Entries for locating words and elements
• • • • • • •
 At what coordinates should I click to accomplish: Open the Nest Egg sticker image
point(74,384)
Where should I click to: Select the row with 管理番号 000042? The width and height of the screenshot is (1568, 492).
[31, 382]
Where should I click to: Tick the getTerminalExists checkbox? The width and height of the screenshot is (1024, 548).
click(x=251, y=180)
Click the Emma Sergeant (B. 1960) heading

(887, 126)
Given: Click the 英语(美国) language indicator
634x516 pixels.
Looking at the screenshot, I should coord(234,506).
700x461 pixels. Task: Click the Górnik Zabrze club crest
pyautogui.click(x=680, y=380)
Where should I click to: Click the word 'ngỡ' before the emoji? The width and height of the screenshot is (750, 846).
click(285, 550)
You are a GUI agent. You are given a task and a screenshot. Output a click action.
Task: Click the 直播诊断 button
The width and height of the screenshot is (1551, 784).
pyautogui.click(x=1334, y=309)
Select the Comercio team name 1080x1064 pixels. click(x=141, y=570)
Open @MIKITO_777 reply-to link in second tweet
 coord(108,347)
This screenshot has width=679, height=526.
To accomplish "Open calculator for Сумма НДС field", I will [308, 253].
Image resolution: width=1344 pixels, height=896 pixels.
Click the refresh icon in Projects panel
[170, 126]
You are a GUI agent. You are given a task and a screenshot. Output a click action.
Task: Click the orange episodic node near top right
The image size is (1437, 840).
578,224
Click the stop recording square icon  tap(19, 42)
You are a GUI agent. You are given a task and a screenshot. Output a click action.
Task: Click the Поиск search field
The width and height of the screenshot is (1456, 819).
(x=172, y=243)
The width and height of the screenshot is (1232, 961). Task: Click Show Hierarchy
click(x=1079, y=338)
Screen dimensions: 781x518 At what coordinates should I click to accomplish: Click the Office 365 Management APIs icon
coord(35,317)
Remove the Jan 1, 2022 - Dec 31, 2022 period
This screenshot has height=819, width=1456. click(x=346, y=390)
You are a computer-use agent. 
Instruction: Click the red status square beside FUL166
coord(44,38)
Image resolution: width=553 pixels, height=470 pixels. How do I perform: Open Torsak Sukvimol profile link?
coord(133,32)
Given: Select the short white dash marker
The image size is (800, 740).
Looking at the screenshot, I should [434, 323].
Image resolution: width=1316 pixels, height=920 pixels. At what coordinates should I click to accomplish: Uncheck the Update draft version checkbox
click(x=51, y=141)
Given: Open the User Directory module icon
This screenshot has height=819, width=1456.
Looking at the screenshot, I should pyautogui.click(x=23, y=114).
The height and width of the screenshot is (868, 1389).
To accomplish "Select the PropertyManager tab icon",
• • • • • • •
Could you write out all of the entries again, replacing "GUI agent" with "screen agent" and leaving everything else as it is?

(COMPLETE RESPONSE)
 At what coordinates should I click to accomplish: Open the Nest Egg sticker image
point(74,384)
Where should I click to: Select the row with 管理番号 000042? The width and height of the screenshot is (1568, 492).
[31, 382]
Where should I click to: Tick the getTerminalExists checkbox? The width and height of the screenshot is (1024, 548).
click(x=251, y=180)
Click the Emma Sergeant (B. 1960) heading

(887, 126)
Given: Click the 英语(美国) language indicator
634x516 pixels.
Looking at the screenshot, I should coord(234,506).
700x461 pixels. Task: Click the Górnik Zabrze club crest
pyautogui.click(x=680, y=380)
Where should I click to: Click the word 'ngỡ' before the emoji? The width and height of the screenshot is (750, 846).
click(285, 550)
You are a screen agent. You are given a task and a screenshot. Output a click action.
Task: Click the 直播诊断 button
The width and height of the screenshot is (1551, 784).
pyautogui.click(x=1334, y=309)
Select the Comercio team name 1080x1064 pixels. click(x=141, y=570)
Open @MIKITO_777 reply-to link in second tweet
 coord(108,347)
This screenshot has width=679, height=526.
To accomplish "Open calculator for Сумма НДС field", I will [308, 253].
Image resolution: width=1344 pixels, height=896 pixels.
Click the refresh icon in Projects panel
[170, 126]
You are a screen agent. You are given a task and a screenshot. Output a click action.
Task: Click the orange episodic node near top right
The image size is (1437, 840).
578,224
Click the stop recording square icon  tap(19, 42)
You are a screen agent. You are given a task and a screenshot. Output a click action.
Task: Click the Поиск search field
The width and height of the screenshot is (1456, 819).
(x=172, y=243)
The width and height of the screenshot is (1232, 961). Task: Click Show Hierarchy
click(x=1079, y=338)
Screen dimensions: 781x518 At what coordinates should I click to accomplish: Click the Office 365 Management APIs icon
coord(35,317)
Remove the Jan 1, 2022 - Dec 31, 2022 period
This screenshot has height=819, width=1456. click(x=346, y=390)
You are a computer-use agent. 
Instruction: Click the red status square beside FUL166
coord(44,38)
Image resolution: width=553 pixels, height=470 pixels. How do I perform: Open Torsak Sukvimol profile link?
coord(133,32)
Given: Select the short white dash marker
The image size is (800, 740).
Looking at the screenshot, I should [434, 323].
Image resolution: width=1316 pixels, height=920 pixels. At what coordinates should I click to accomplish: Uncheck the Update draft version checkbox
click(x=51, y=141)
Given: Open the User Directory module icon
This screenshot has height=819, width=1456.
Looking at the screenshot, I should pyautogui.click(x=23, y=114).
The height and width of the screenshot is (868, 1389).
To accomplish "Select the PropertyManager tab icon",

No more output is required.